What Are Convection Currents?

One of the first things you probably learned in physics class was the law of conservation of mass, which at the most basic level means that mass can neither be created nor destroyed. The same applies to energy. All of the energy that exists in the entire universe arose from the Big Bang, but it has since spread far and wide because, while energy cannot be created, it can be transferred in many ways, one of the most important being convection currents.

Convection currents are a means of transferring thermal energy — the type of energy that causes things to change temperature. Thermal energy can be transferred from molecule to molecule in three ways: radiation, conduction, and convection. Radiation is the transfer of energy via electromagnetic waves, which is best exemplified by the sun heating our planet. Conduction is the transfer of energy between solids, like when you burn your hand on a hot pot or pan. Convection fills in the rest, transferring energy through both liquid and gaseous matter.

In the simplest terms, convection is the transfer of heat through currents in a fluid. Consider a tea kettle. When you put the kettle on the stove, the water at the bottom, closest to the burner, heats up first. Hot water is less dense than cold water — same for air and other fluids — which causes it to rise to the top of the kettle. The rising hot water pushes cold water from the top of the kettle down, so that it too heats up. 

Convection is a term that comes up often in weather reports, and it is essential to understanding what happens in Earth's atmosphere. Air is constantly moving around Earth, a phenomenon known as atmospheric circulation. This circulation is the direct result of convection currents, which carry warm air from the region around the planet's equator towards poles. This occurs in atmospheric subdivisions known as wind cells.

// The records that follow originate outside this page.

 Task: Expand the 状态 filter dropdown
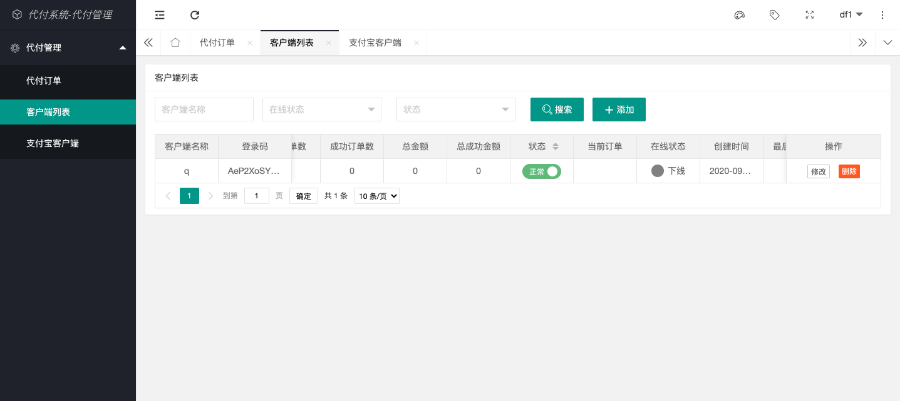pos(455,109)
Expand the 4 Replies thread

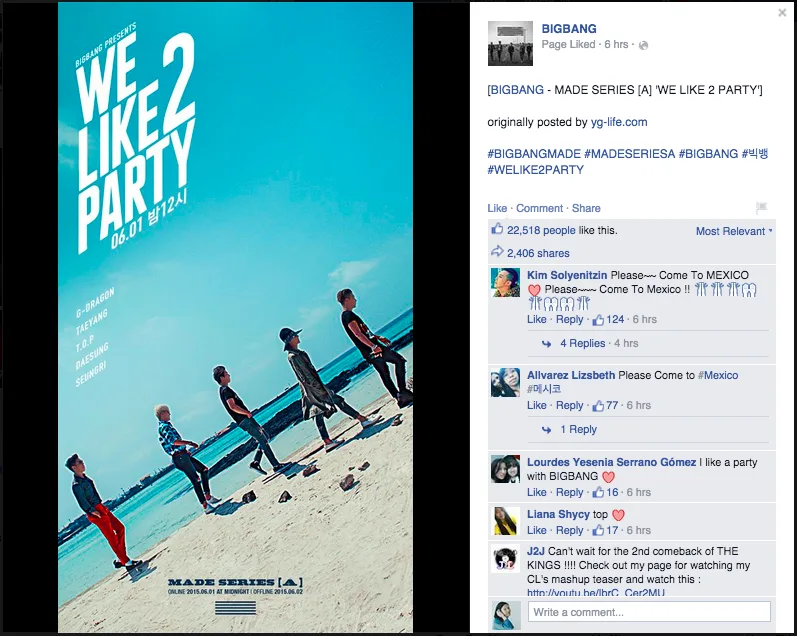pyautogui.click(x=583, y=343)
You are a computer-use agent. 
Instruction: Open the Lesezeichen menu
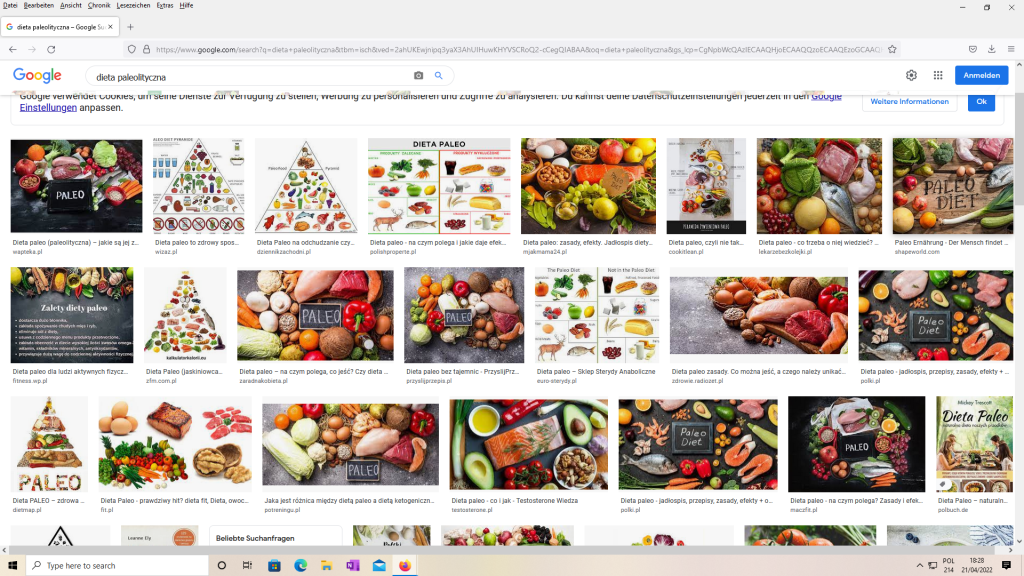(x=133, y=5)
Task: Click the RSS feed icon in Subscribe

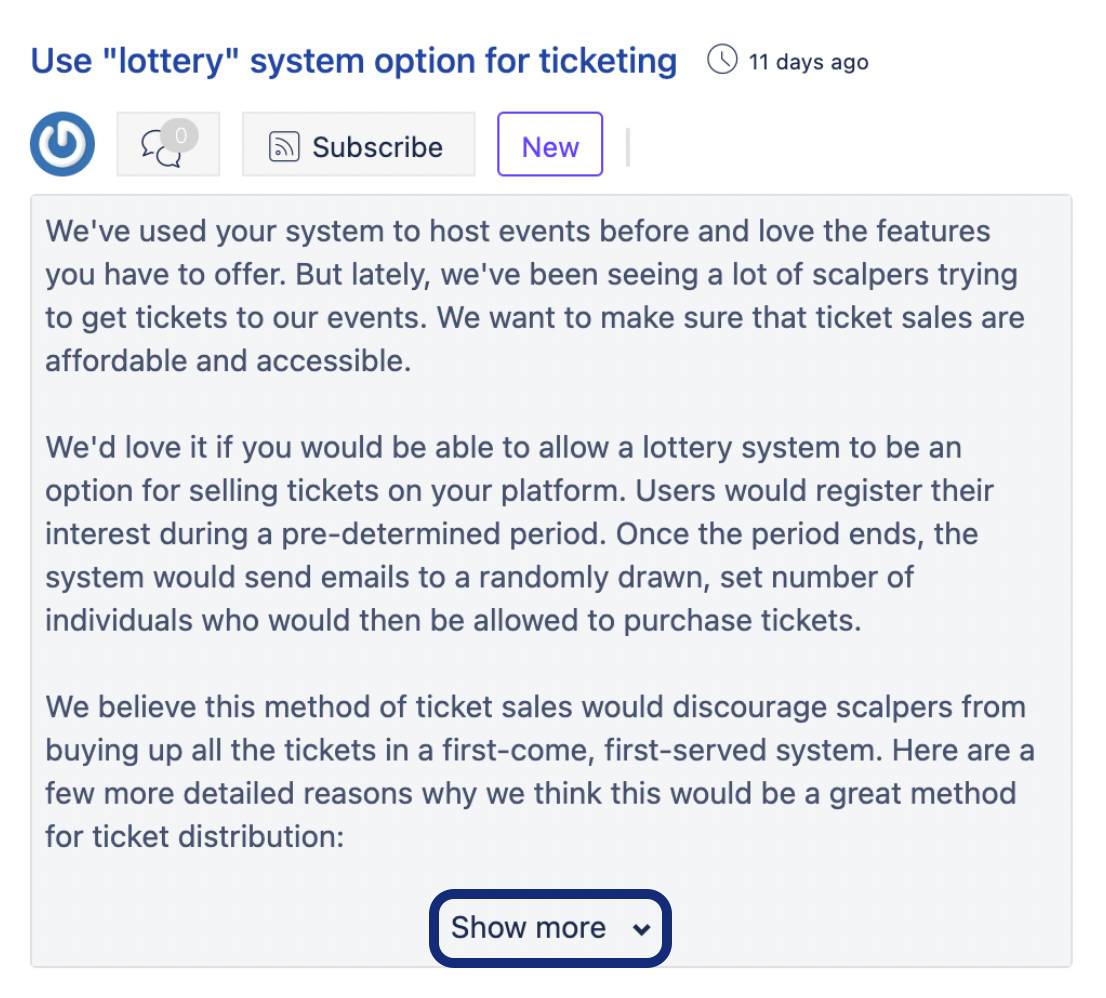Action: coord(285,147)
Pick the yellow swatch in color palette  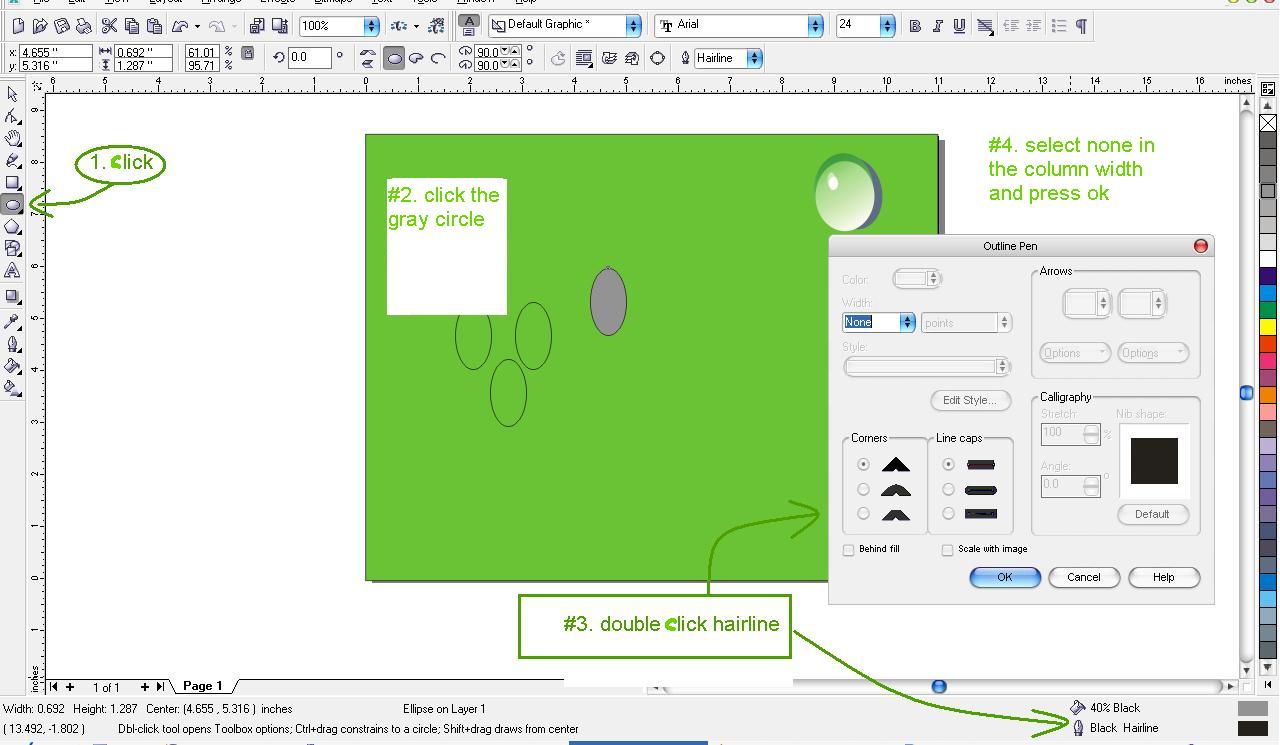1267,326
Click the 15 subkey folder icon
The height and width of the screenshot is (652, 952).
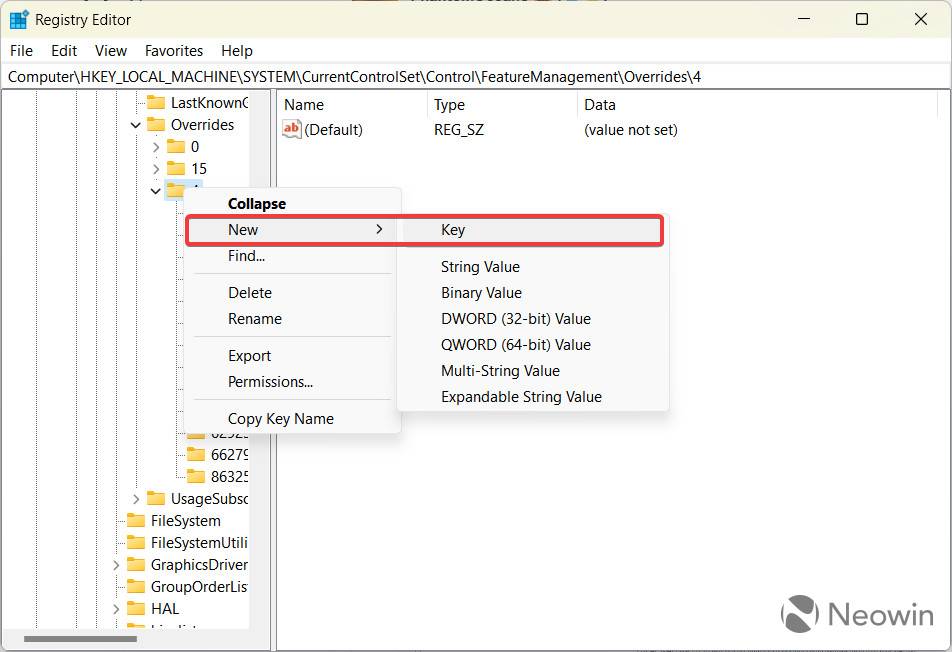175,168
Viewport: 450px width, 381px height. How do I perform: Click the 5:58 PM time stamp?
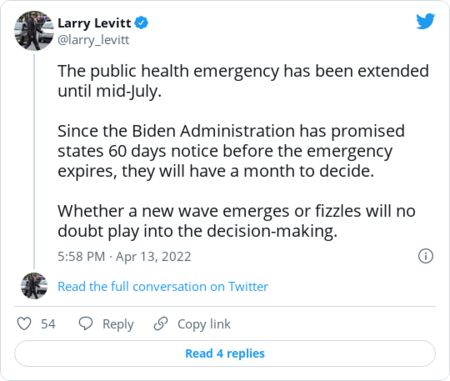[x=81, y=257]
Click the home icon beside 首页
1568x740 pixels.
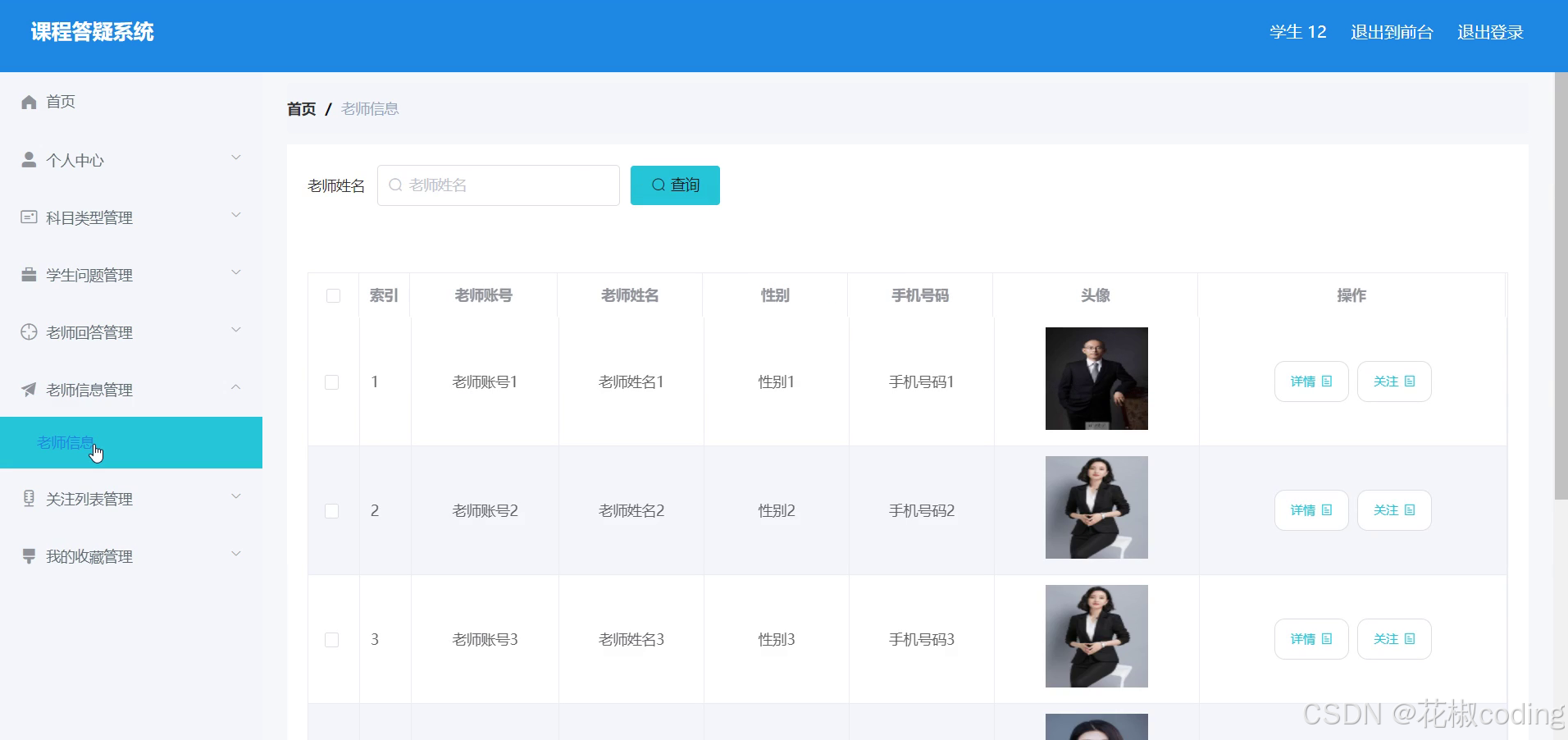point(29,101)
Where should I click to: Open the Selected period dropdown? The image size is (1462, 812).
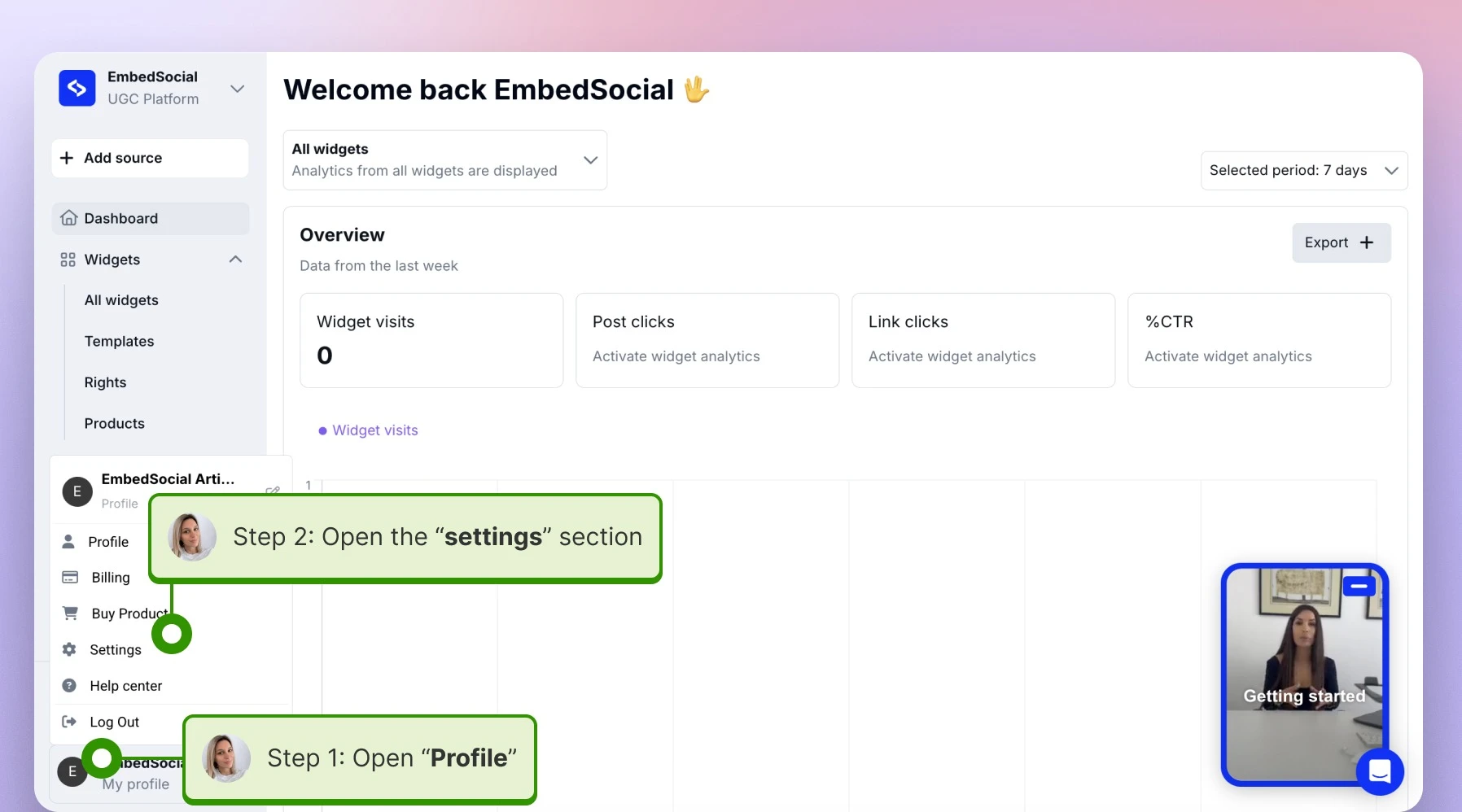(x=1304, y=171)
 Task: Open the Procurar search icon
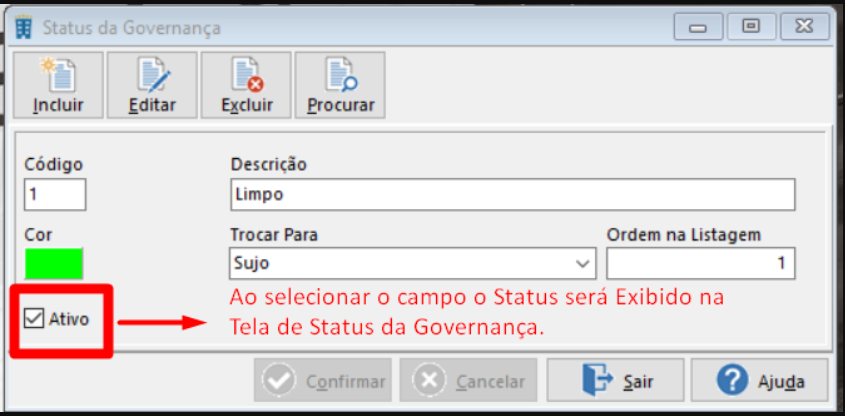[x=341, y=75]

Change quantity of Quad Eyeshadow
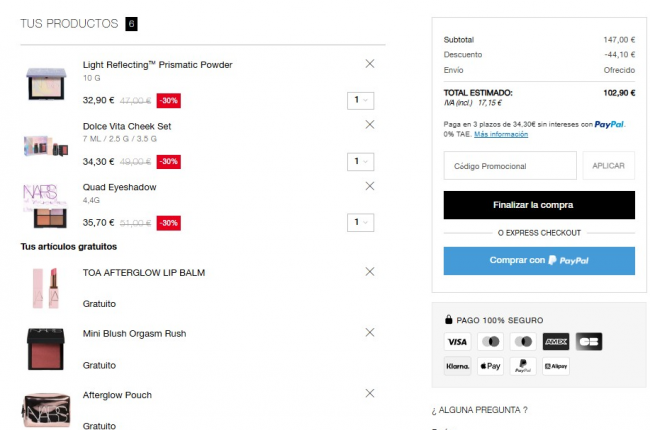click(360, 222)
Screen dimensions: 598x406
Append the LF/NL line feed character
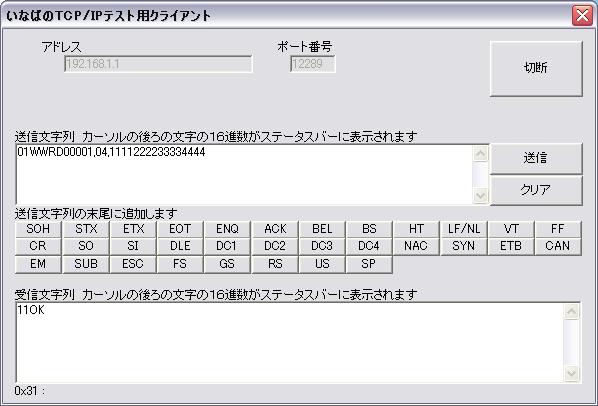[x=463, y=229]
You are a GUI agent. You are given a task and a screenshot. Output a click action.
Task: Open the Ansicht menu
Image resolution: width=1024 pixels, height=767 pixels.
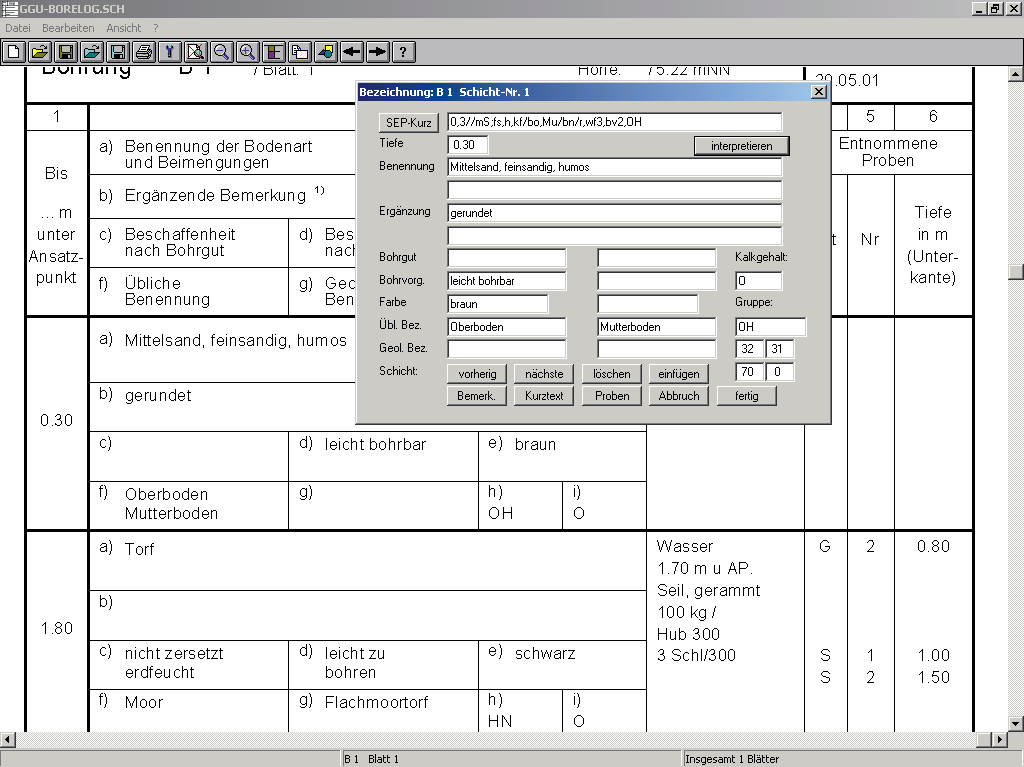(123, 28)
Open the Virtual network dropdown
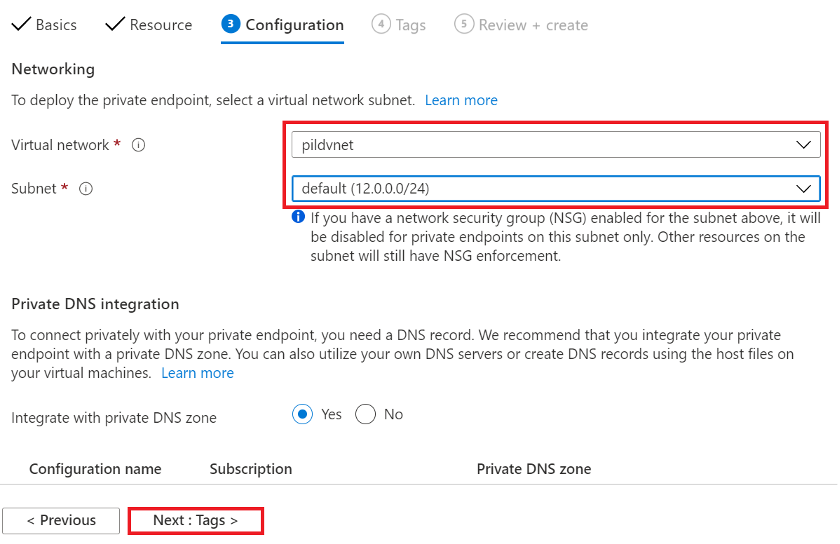 [x=555, y=145]
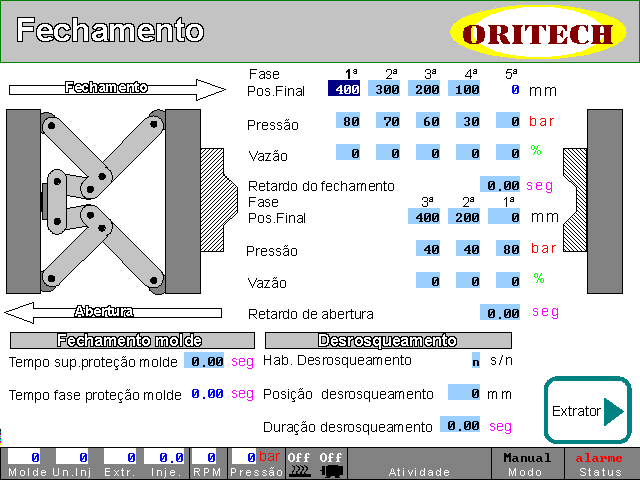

Between the equator and 30th parallels (both north and south), there are two bands known as Hadley Cells. Between the 30th parallels and the poles are another pair of cells known as Ferrel or Mid-latitude Cells. Finally, there are cells at each pole. Each of these cells is a convection current, cycling warm and cool air. Because each cell is essentially an enclosed system, air from the equator never actually reaches the poles, hence the temperature extremes associated with those higher latitudes.

If you've ever been caught in the rain, or had your cap whisked away by the wind, you can blame convection currents. As currents carry warm air upward, they leave pockets of low pressure behind. Cold air currents then rush in to fill those low pressure pockets, and we feel that movement in the form of wind. The more extreme the pressure difference is, the stronger the wind blows.

Convection currents also play a role in forming clouds, specifically the fluffy-looking cumulus and cumulonimbus clouds. These are created when convection currents lift air from close to Earth's surface up to higher altitudes. This process of convection can cool the air so much that water vapor within it condenses into clouds. Rising cumulus clouds are well-known warning signs of thunderstorms, which are also influenced by convection currents. Storm clouds swell continuously as long as convection currents continue to push hot air upwards. It is only after rainfall cools the air below that this cycle stops and the clouds dissipate.

There is even a specific type of rainfall associated with convection currents known as convective precipitation. It occurs when cumulus clouds accrue enough cloud droplets to condense into precipitation. Because of the high amounts of energy being cycled through convection currents, convective precipitation tends to come in short, heavy spurts. If you've ever been through a summer thunderstorm, you've experienced this effect of convection currents firsthand.